E antes de qualquer resposta, abre os braços para receber a filha que vem caindo, aos pedaços, o rosto vermelho, duas lágrimas súbitas correndo, pelas gordas bochechas:

 

– Minha perna!

 

Recebe a filha nos braços, tenta forçá-la a andar, mas o corpo dela cai para o lado, a perna parece endurecida, como se fizesse parte de um outro organismo. Então apela para a força e levanta-a nos braços, já há muito não a segura assim, desde que começara a ficar mocinha. No trajeto da sala para o quarto lembra noites antigas, em que a menina acordava e pedia colo, ele ficava a noite inteira com o pequenino corpo nos braços, andando pelo escuro com sua preciosa carga feita de amor, medo e duas mãozinhas que o agarravam quando tentava deitá-la outra vez na cama.

 

Agora, o corpo cresceu, pesa em seus braços, mas a fragilidade da menina é a mesma.

 

A menor fica pelos cantos, a cara amarrada, rosnando. Numa pausa, enquanto procura a pomada para fazer a fricção doméstica, vê a menor tirando o uniforme.

 

– Quê que é isso? Você não vai ao colégio?

 

A resposta é negativa. Se a outra não vai, ela também não vai. O pai argumenta com a dor, a pomada cor de iodo que começa a esfregar pelos joelhos da outra, mas a menor é sábia e vil quando insinua:

 

– Isso é embromação, papai! Ela não tem nada!

 

A vontade primeira é esfregar pomada no nariz dela. Nunca a mais velha fingiria a esse ponto. Espinafra a menor, cita exemplos antigos e convincentes, apanha a merendeira e a pasta, empurra-a pelo elevador e quase se esquece de recomendar à empregada para desculpar a falta da outra.

 

E a outra faz o seu papel de dor e impotência. As lágrimas secam, mas a perna ainda dói – e ele descobre um vermelhão perto dos joelhos e teme. Olha uma velha imagem de Santa Luzia que a mãe lhe havia dado, pensa mecanicamente em rezar, pedir proteção para aquele joelho, mas assim também não, é covardia demais, e prefere telefonar para o médico.

 

Quando acaba de discar, e antes de o médico atender, a filha já se levantara e correra ao telefone para cortar a ligação.

 

– Não precisa não, papai, eu já estou boa!

 

– O quê?

 

E novo pranto, desta vez mais sincero: aos soluços, a verdade é dita:

 

– Eu não sabia nada para a prova, papai!

 

Alisa os cabelos da filha, feliz já, de não ser nada. E a certeza de que a filha não tivera nada lhe dá súbita e incontrolada ternura. Beija-a avidamente, reencontrado em sua rotina e sossego.

 

– E agora?

 

Agora, é tratar de passar a tarde juntos, como há muito tempo não passavam.

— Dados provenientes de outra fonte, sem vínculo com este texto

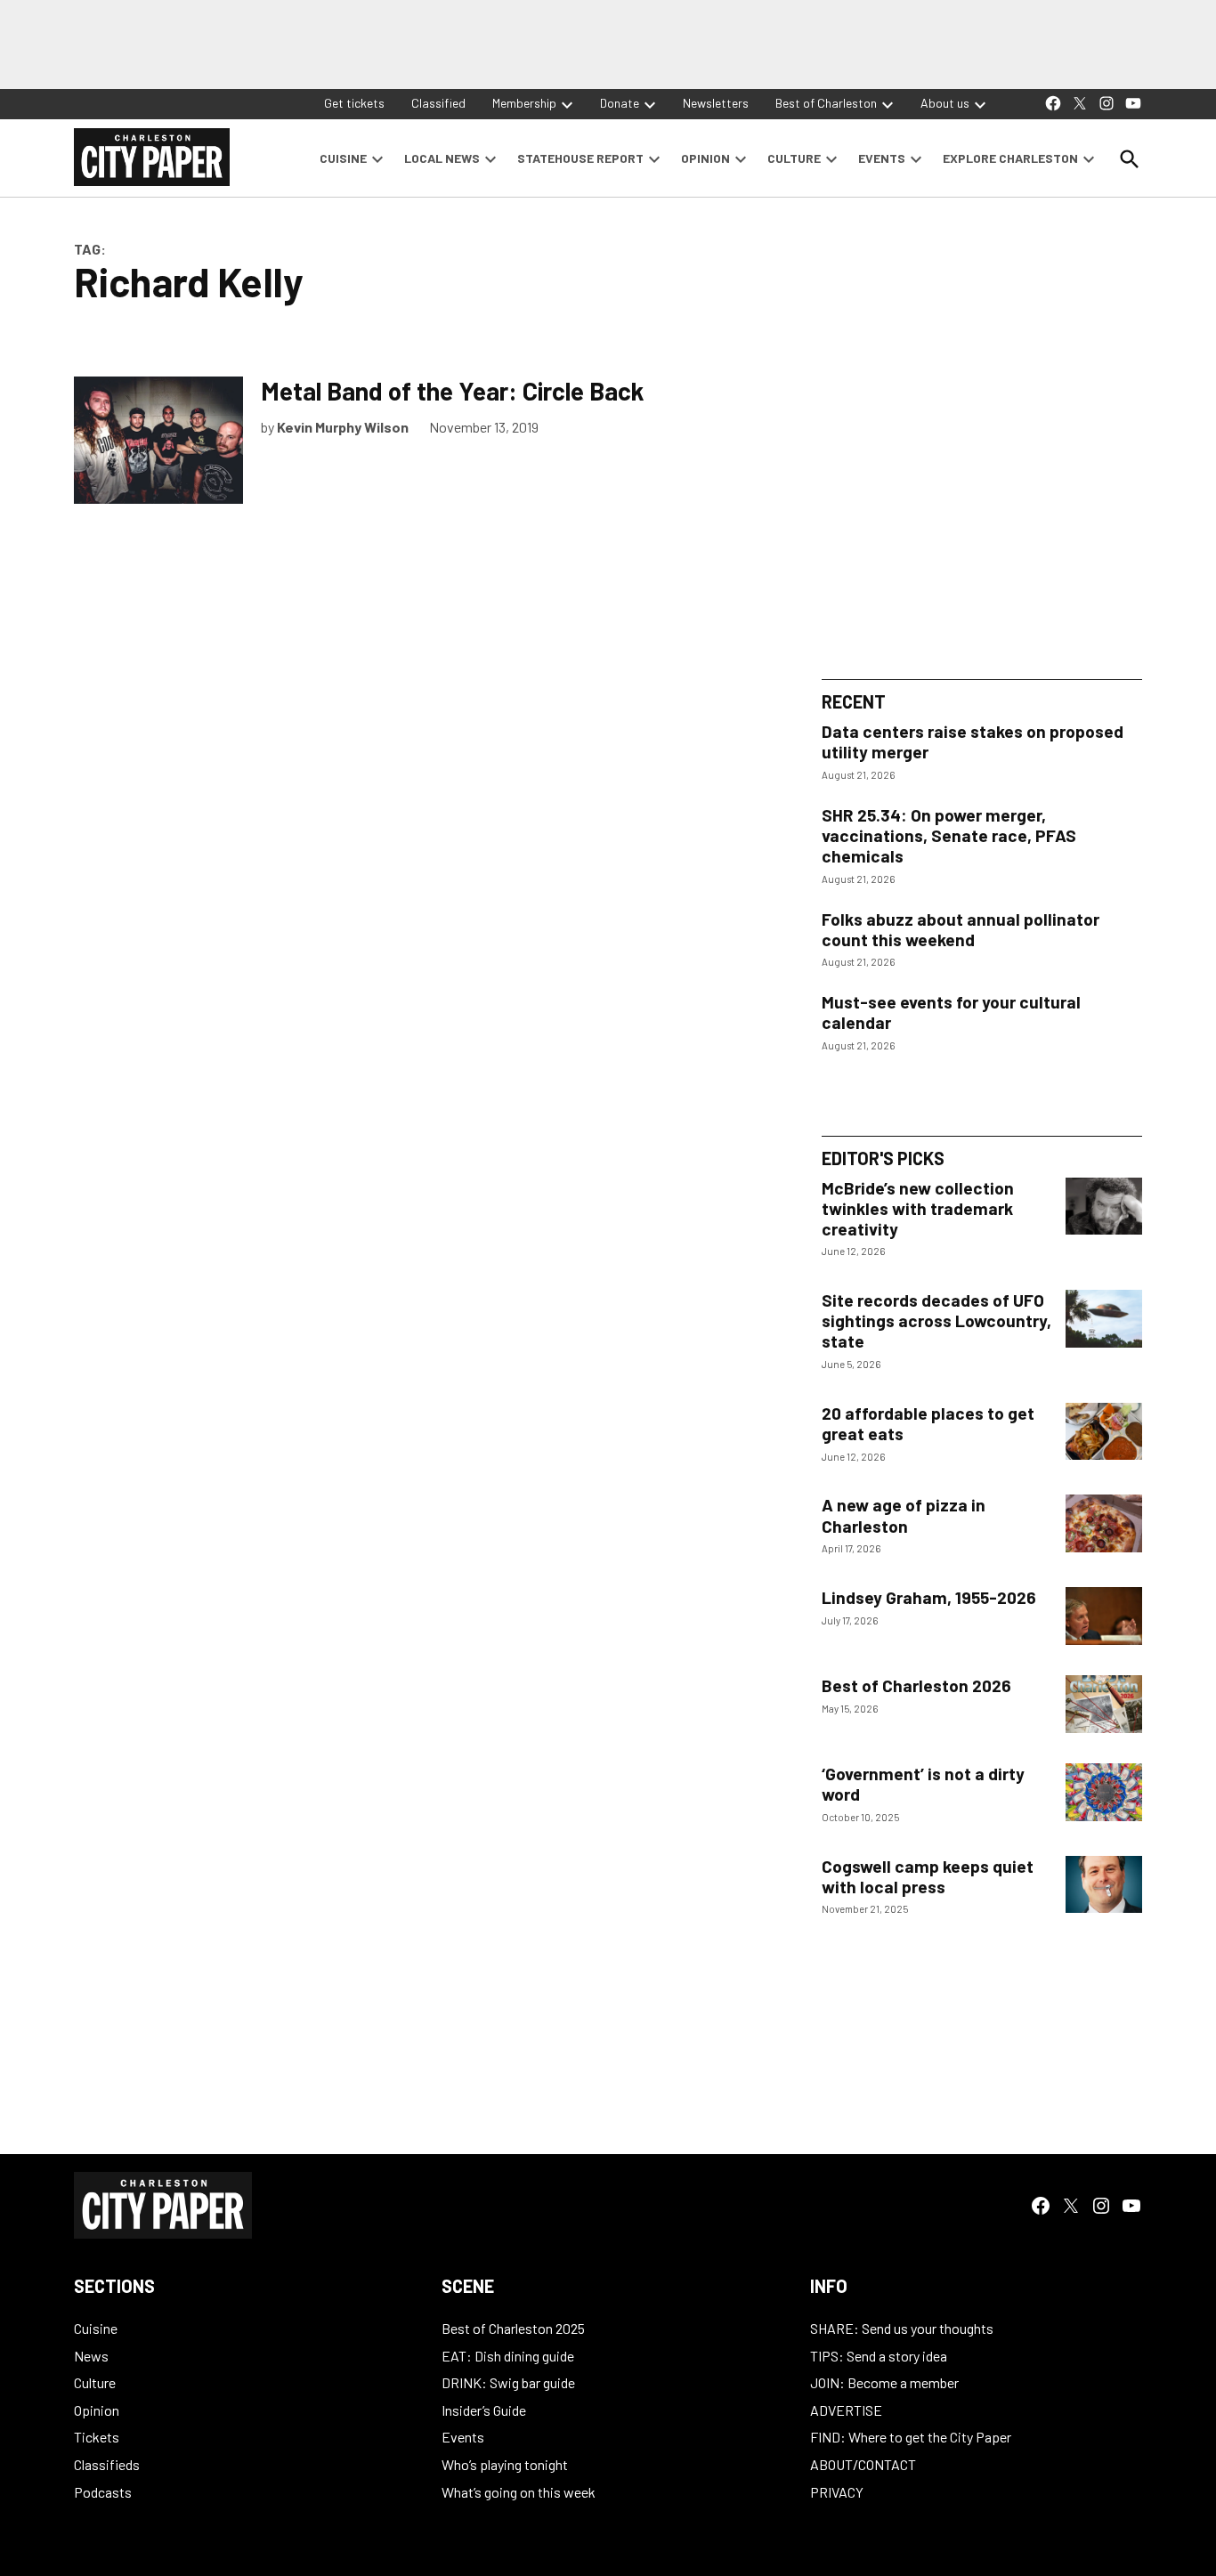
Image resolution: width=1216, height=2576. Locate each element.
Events (463, 2436)
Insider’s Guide (484, 2410)
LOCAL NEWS (442, 158)
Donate (619, 102)
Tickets (96, 2436)
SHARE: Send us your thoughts (901, 2328)
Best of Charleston (826, 102)
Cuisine (96, 2328)
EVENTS (881, 158)
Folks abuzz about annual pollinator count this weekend (960, 929)
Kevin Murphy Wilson (343, 426)
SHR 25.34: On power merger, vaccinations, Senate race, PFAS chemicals (949, 835)
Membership (524, 102)
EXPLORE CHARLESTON (1010, 158)
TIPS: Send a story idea (878, 2355)
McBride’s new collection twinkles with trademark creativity (918, 1208)
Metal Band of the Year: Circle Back (452, 391)
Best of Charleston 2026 (916, 1685)
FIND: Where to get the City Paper (910, 2436)
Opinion (96, 2410)
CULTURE (794, 158)
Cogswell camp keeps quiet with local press (928, 1876)
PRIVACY (836, 2491)
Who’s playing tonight (505, 2464)
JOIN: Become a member (884, 2382)
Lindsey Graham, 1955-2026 (929, 1597)
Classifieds (107, 2464)
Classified (438, 102)
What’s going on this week (519, 2491)
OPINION (705, 158)
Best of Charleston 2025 (513, 2328)
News (91, 2355)
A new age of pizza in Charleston (903, 1515)
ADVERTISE (846, 2410)
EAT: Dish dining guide (508, 2355)
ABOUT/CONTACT (863, 2464)
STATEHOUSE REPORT (580, 158)
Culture (95, 2382)
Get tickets (354, 102)
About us (944, 102)
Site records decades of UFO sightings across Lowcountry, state (936, 1320)
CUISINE (343, 158)
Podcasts (103, 2491)
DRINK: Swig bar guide (508, 2382)
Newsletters (716, 102)
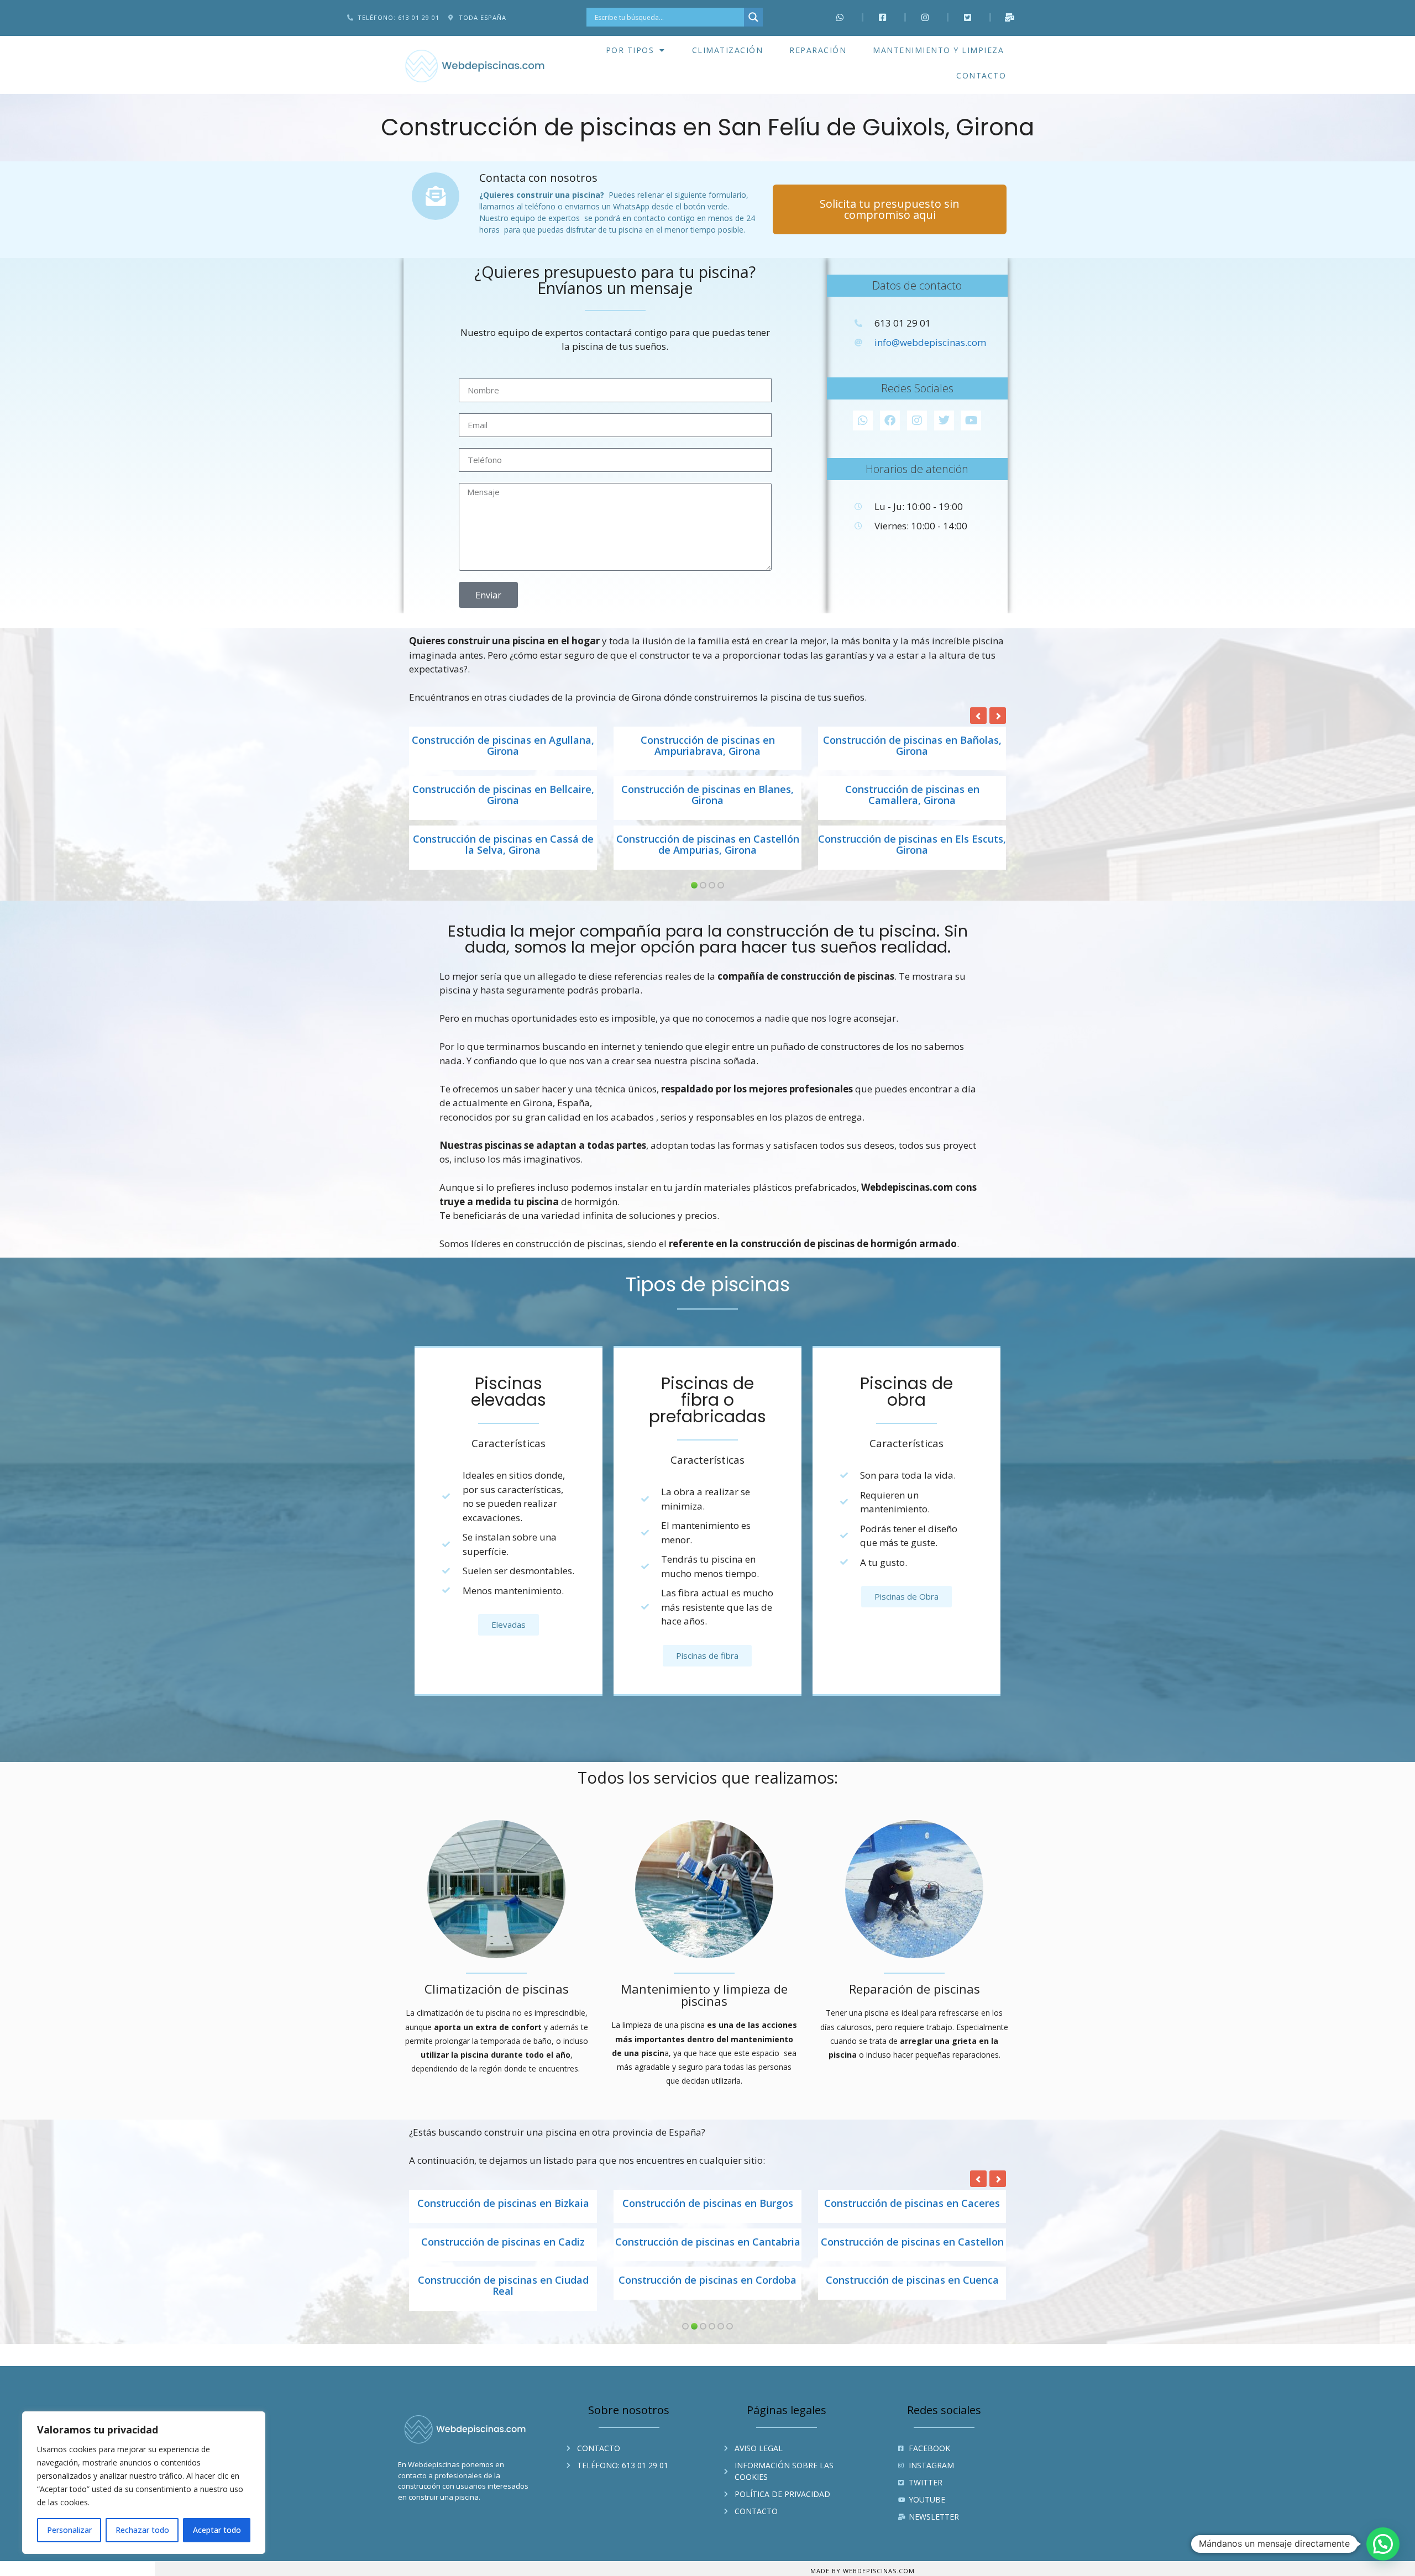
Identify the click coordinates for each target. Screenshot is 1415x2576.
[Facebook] (890, 420)
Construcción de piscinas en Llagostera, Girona (708, 795)
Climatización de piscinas (496, 1988)
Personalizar (69, 2530)
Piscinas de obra (906, 1391)
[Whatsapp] (863, 420)
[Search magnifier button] (753, 17)
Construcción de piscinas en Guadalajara (503, 2248)
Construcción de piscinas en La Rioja (912, 2291)
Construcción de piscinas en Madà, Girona (708, 845)
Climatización (727, 50)
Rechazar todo (142, 2530)
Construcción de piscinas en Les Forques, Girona (503, 795)
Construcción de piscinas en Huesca (912, 2242)
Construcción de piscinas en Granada (912, 2203)
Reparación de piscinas (914, 1988)
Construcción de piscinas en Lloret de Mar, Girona (503, 845)
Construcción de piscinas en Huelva (707, 2242)
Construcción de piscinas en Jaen (707, 2291)
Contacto (981, 75)
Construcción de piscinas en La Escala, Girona (912, 746)
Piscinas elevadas (508, 1391)
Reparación (817, 50)
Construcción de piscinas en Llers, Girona (912, 795)
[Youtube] (971, 420)
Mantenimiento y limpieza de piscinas (704, 1994)
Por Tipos (630, 50)
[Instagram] (917, 420)
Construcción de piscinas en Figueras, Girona (503, 746)
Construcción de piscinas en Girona (707, 2203)
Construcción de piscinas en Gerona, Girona (707, 746)
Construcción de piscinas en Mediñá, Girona (912, 845)
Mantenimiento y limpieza (938, 50)
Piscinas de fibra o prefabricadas (707, 1399)
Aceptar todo (217, 2530)
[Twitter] (944, 420)
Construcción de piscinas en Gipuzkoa (503, 2203)
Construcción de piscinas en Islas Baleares (503, 2297)
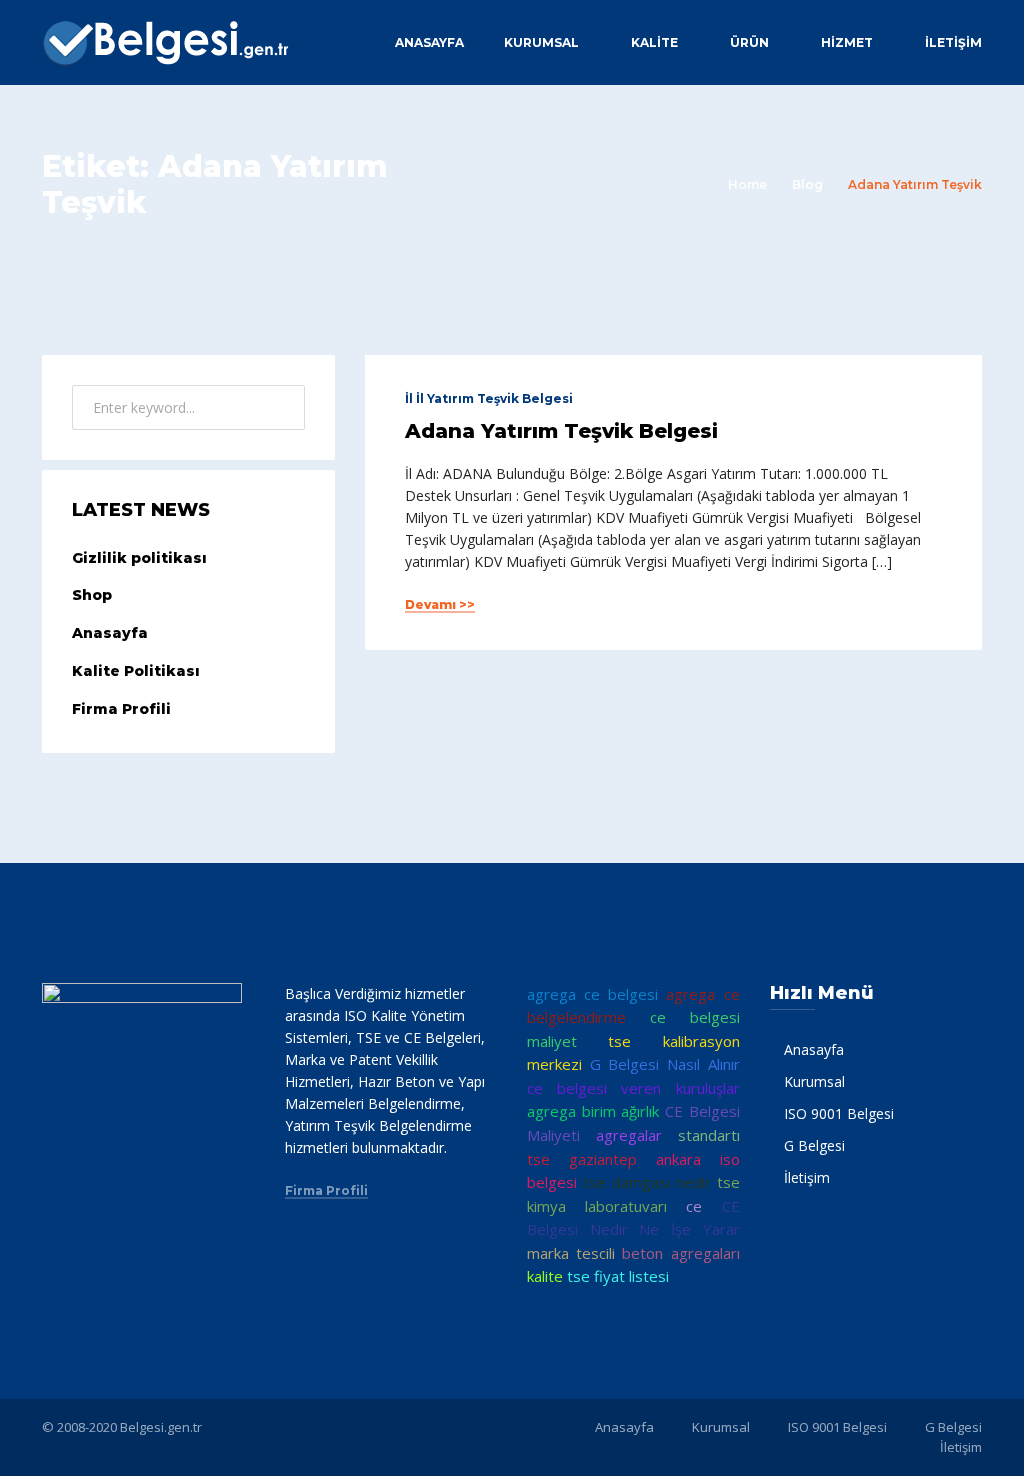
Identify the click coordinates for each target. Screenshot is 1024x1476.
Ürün (749, 42)
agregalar (629, 1135)
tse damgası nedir (647, 1182)
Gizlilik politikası (139, 558)
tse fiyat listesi (618, 1276)
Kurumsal (541, 42)
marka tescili (571, 1253)
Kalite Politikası (136, 671)
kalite (545, 1276)
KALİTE (654, 42)
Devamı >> (440, 605)
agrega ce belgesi (592, 994)
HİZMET (847, 42)
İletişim (953, 42)
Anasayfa (429, 42)
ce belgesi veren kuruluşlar (633, 1088)
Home (747, 184)
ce (694, 1206)
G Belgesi (814, 1145)
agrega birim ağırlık (593, 1111)
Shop (92, 595)
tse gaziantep (582, 1159)
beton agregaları (680, 1253)
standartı (709, 1135)
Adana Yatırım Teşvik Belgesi (561, 431)
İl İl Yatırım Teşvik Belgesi (489, 398)
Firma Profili (121, 709)
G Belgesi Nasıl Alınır (665, 1064)
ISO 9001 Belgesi (839, 1113)
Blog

Desencavam velhas revistas, deitam-se na cama e ficam vendo figuras, depois jogam uma partida de batalha naval, A6, F7, D8 água.

 

Acerta uma parte do cruzador. Água. Ela ganha por dois submarinos e um pedaço de avião.

 

– Vamos fazer banana frita?

 

Enxotam as duas empregadas da cozinha e fazem, eles mesmos, a banana frita, e comem com avidez e grandes goles de guaraná. Até que, de repente, quando maior é a comilança, ouvem o barulho do elevador que para no andar.

 

– É ela!

 

Pelo jeito furioso de bater a campainha, é mesmo a menor que volta do colégio. Então, pai e filha olham-se nos olhos e correm para o quarto. Quando a outra chega, encontra a irmã gemendo sobre a cama, e o pai, apreensivo e corrupto, abaixando o termômetro com grandes solavancos, para ver se a febre já tinha passado.